#### Your instructions
The entries below must be retyped in full. Keep every word the same.

#### Excerpted records
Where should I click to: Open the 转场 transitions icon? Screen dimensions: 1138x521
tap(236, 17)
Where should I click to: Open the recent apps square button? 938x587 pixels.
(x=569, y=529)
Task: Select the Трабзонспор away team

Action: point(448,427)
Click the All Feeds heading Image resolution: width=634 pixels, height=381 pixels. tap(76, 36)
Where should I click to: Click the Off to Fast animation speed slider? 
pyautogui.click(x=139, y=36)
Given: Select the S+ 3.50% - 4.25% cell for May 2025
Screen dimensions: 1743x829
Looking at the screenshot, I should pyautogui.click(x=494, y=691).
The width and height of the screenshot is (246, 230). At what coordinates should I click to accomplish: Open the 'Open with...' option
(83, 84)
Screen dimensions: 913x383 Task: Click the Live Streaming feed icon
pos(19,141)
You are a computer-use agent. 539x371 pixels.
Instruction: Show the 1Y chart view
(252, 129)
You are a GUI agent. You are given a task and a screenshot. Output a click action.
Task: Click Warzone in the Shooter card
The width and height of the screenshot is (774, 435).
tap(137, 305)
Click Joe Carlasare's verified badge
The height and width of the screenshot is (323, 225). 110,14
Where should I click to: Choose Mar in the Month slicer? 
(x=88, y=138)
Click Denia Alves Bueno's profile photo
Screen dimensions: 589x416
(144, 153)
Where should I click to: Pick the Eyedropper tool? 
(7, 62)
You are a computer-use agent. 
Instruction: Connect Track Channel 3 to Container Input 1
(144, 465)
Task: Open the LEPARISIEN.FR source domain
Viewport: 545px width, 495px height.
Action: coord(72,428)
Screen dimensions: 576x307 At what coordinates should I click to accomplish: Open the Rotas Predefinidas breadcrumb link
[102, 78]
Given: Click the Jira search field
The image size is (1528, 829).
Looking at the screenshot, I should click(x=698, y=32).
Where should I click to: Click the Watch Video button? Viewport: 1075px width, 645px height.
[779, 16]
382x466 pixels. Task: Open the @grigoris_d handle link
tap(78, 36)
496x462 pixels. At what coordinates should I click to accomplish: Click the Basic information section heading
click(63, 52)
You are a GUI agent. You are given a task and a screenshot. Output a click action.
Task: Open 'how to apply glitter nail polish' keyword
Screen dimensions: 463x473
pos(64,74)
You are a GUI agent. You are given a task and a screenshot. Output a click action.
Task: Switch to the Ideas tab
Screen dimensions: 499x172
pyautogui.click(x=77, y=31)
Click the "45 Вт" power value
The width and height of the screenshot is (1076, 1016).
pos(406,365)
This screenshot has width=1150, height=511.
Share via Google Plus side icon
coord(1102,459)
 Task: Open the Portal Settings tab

#### Expected answer
Where should I click to: Open the 转场 transitions icon? Screen dimensions: 1138x521
tap(236, 17)
Where should I click to: Open the recent apps square button? 938x587 pixels.
(x=569, y=529)
Task: Select the Трабзонспор away team

Action: point(448,427)
Click the All Feeds heading Image resolution: width=634 pixels, height=381 pixels. tap(76, 36)
Where should I click to: Click the Off to Fast animation speed slider? 
pyautogui.click(x=139, y=36)
Given: Select the S+ 3.50% - 4.25% cell for May 2025
Screen dimensions: 1743x829
Looking at the screenshot, I should pyautogui.click(x=494, y=691).
The width and height of the screenshot is (246, 230). At what coordinates should I click to accomplish: Open the 'Open with...' option
(83, 84)
Screen dimensions: 913x383 Task: Click the Live Streaming feed icon
pos(19,141)
You are a computer-use agent. 539x371 pixels.
Instruction: Show the 1Y chart view
(252, 129)
You are a GUI agent. You are given a task and a screenshot. Output a click action.
Task: Click Warzone in the Shooter card
The width and height of the screenshot is (774, 435).
tap(137, 305)
Click Joe Carlasare's verified badge
The height and width of the screenshot is (323, 225). 110,14
Where should I click to: Choose Mar in the Month slicer? 
(x=88, y=138)
Click Denia Alves Bueno's profile photo
Screen dimensions: 589x416
(144, 153)
Where should I click to: Pick the Eyedropper tool? 
(7, 62)
You are a computer-use agent. 
Instruction: Connect Track Channel 3 to Container Input 1
(144, 465)
Task: Open the LEPARISIEN.FR source domain
Viewport: 545px width, 495px height.
Action: coord(72,428)
Screen dimensions: 576x307 At what coordinates should I click to accomplish: Open the Rotas Predefinidas breadcrumb link
[102, 78]
Given: Click the Jira search field
The image size is (1528, 829).
Looking at the screenshot, I should click(x=698, y=32).
Where should I click to: Click the Watch Video button? Viewport: 1075px width, 645px height.
[779, 16]
382x466 pixels. Task: Open the @grigoris_d handle link
tap(78, 36)
496x462 pixels. At what coordinates should I click to accomplish: Click the Basic information section heading
click(63, 52)
You are a GUI agent. You are given a task and a screenshot. Output a click action.
Task: Open 'how to apply glitter nail polish' keyword
Screen dimensions: 463x473
pos(64,74)
You are a GUI agent. You are given a task and a screenshot. Output a click action.
Task: Switch to the Ideas tab
Screen dimensions: 499x172
pyautogui.click(x=77, y=31)
Click the "45 Вт" power value
The width and height of the screenshot is (1076, 1016).
pos(406,365)
This screenshot has width=1150, height=511.
Share via Google Plus side icon
coord(1102,459)
 Task: Open the Portal Settings tab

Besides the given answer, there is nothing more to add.